▶ [PROVIDED TEXT]:
January 2011 Archives

Just before Christmas Break, we began preparations to look at some lower cost phone system options for Penn State offices that are not at the University Park location. TNS has not historically been involved in this type of telephone work beyond a consulting role. I am trying to determine how we can deliver easily and consistently repeatable systems to run these offices. I am also trying to get us away from solutions that require an office with 20 phones to spend upwards of $30,000.

I am pretty excited about this project since it is a break from the constant maintenance upgrade cycle that I have been living with for nearly four years. We have finally started to slow down on upgrades since we are now catching up the University Park systems to currently supportable versions. Logistically, these upgrades have been challenging. After all, with 15,000 active devices in 300 buildings, including highly available departments like Police Services and the University Park Airport, tracking the moving pieces keeps us on our toes. The downside to these projects is that from a technical nerd angle, upgrades are fairly boring due to the requirement that we not implement new features at the time to streamline troubleshooting. On our scale, it only makes sense, but where is the fun in playing it safe?

▶ [RAW DATA]:
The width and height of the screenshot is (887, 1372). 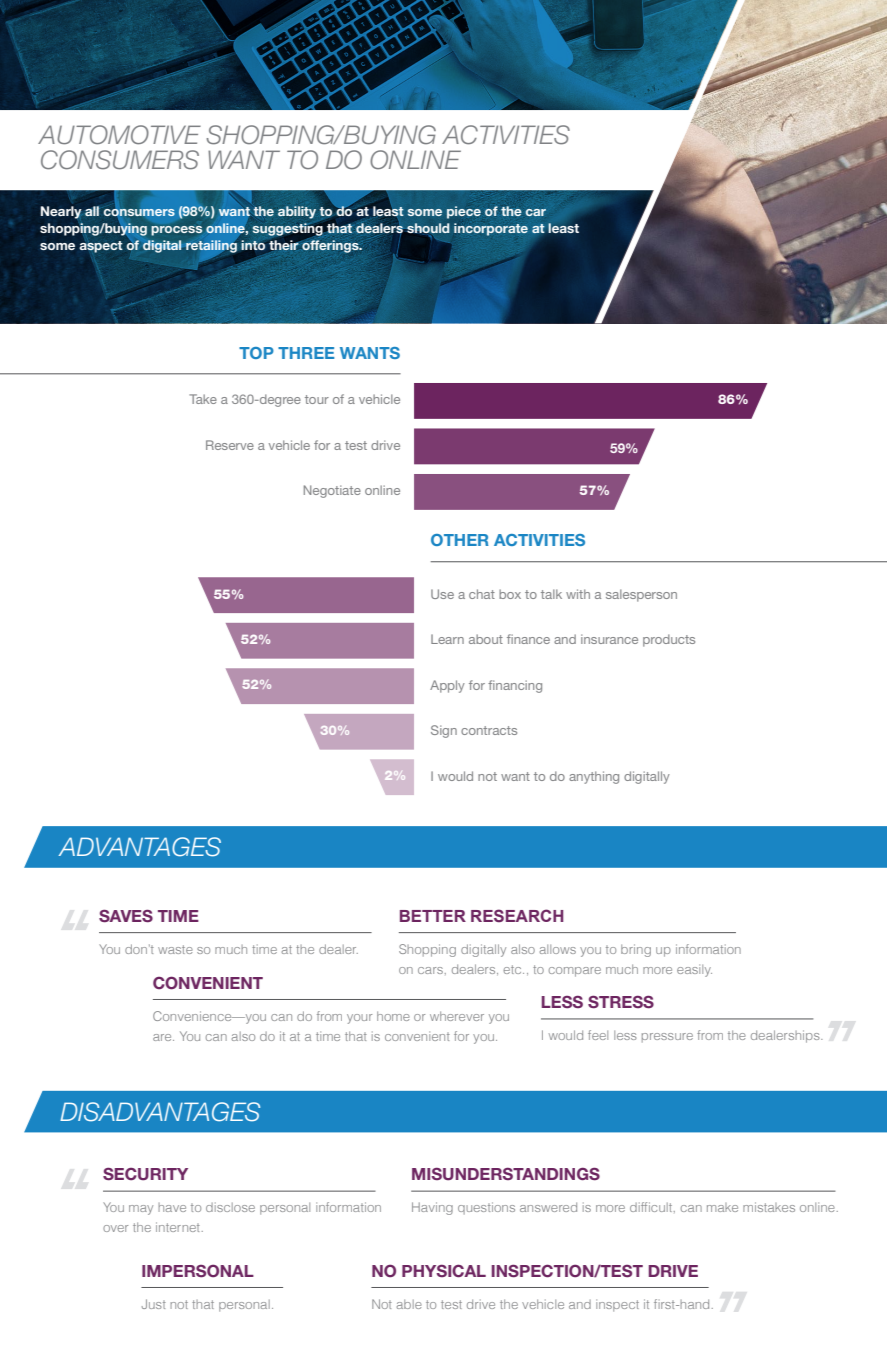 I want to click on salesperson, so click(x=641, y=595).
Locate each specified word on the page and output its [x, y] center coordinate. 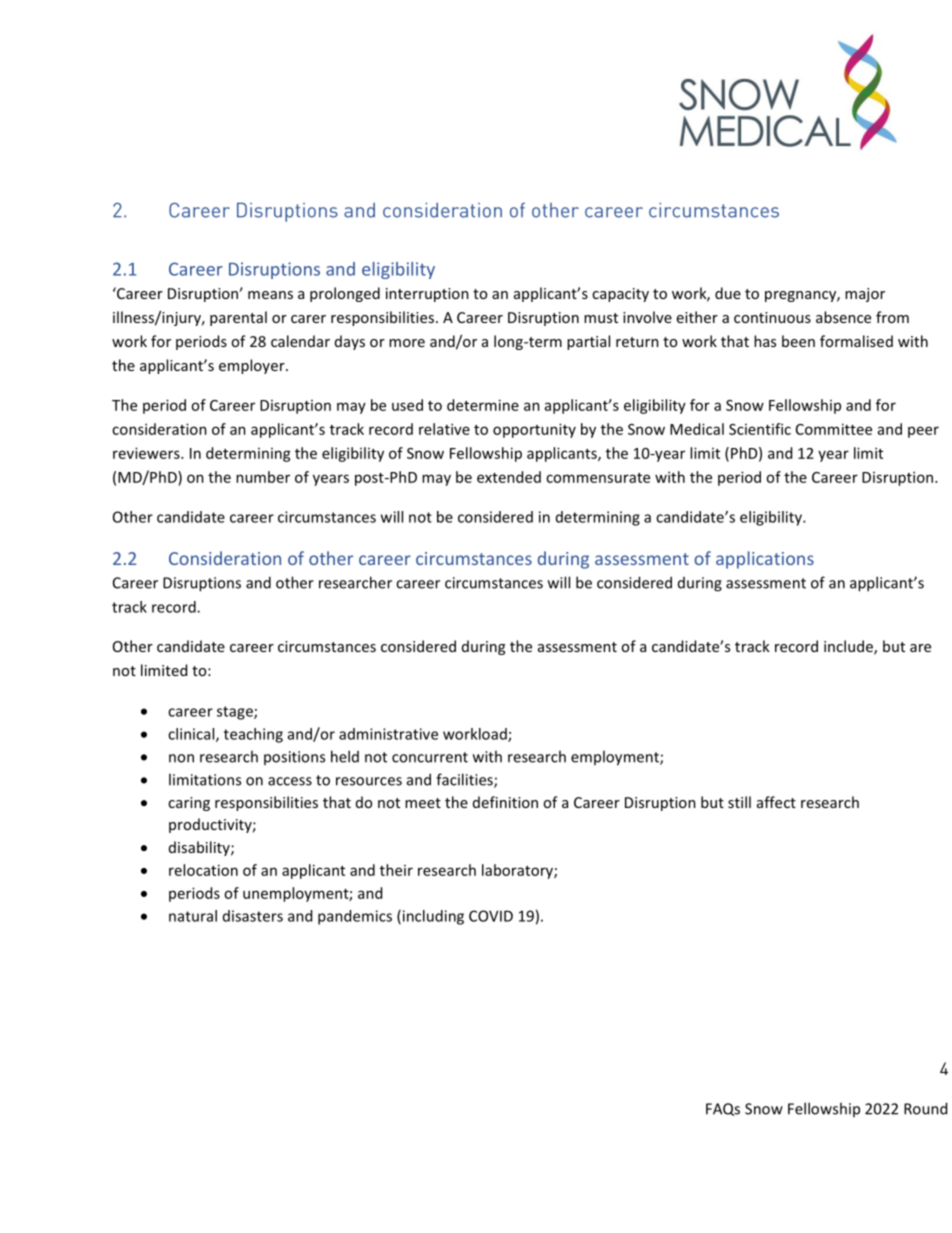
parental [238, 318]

▶ [THINGS TO DO]:
(a) In the phone system post, why are upgrades fairly boring from a technical standpoint? Answer in one to three sentences.
(b) According to the phone system post, how long has the writer been living with the constant maintenance upgrade cycle?
(c) From the phone system post, reproduce the passage that begins at the words "January 2011 Archives" and stops after "upwards of $30,000.".

▶ [RESULTS OF THE TASKS]:
(a) Upgrades are fairly boring because new features may not be implemented during them. This rule keeps troubleshooting streamlined.

(b) Nearly four years.

(c)
January 2011 Archives

Just before Christmas Break, we began preparations to look at some lower cost phone system options for Penn State offices that are not at the University Park location. TNS has not historically been involved in this type of telephone work beyond a consulting role. I am trying to determine how we can deliver easily and consistently repeatable systems to run these offices. I am also trying to get us away from solutions that require an office with 20 phones to spend upwards of $30,000.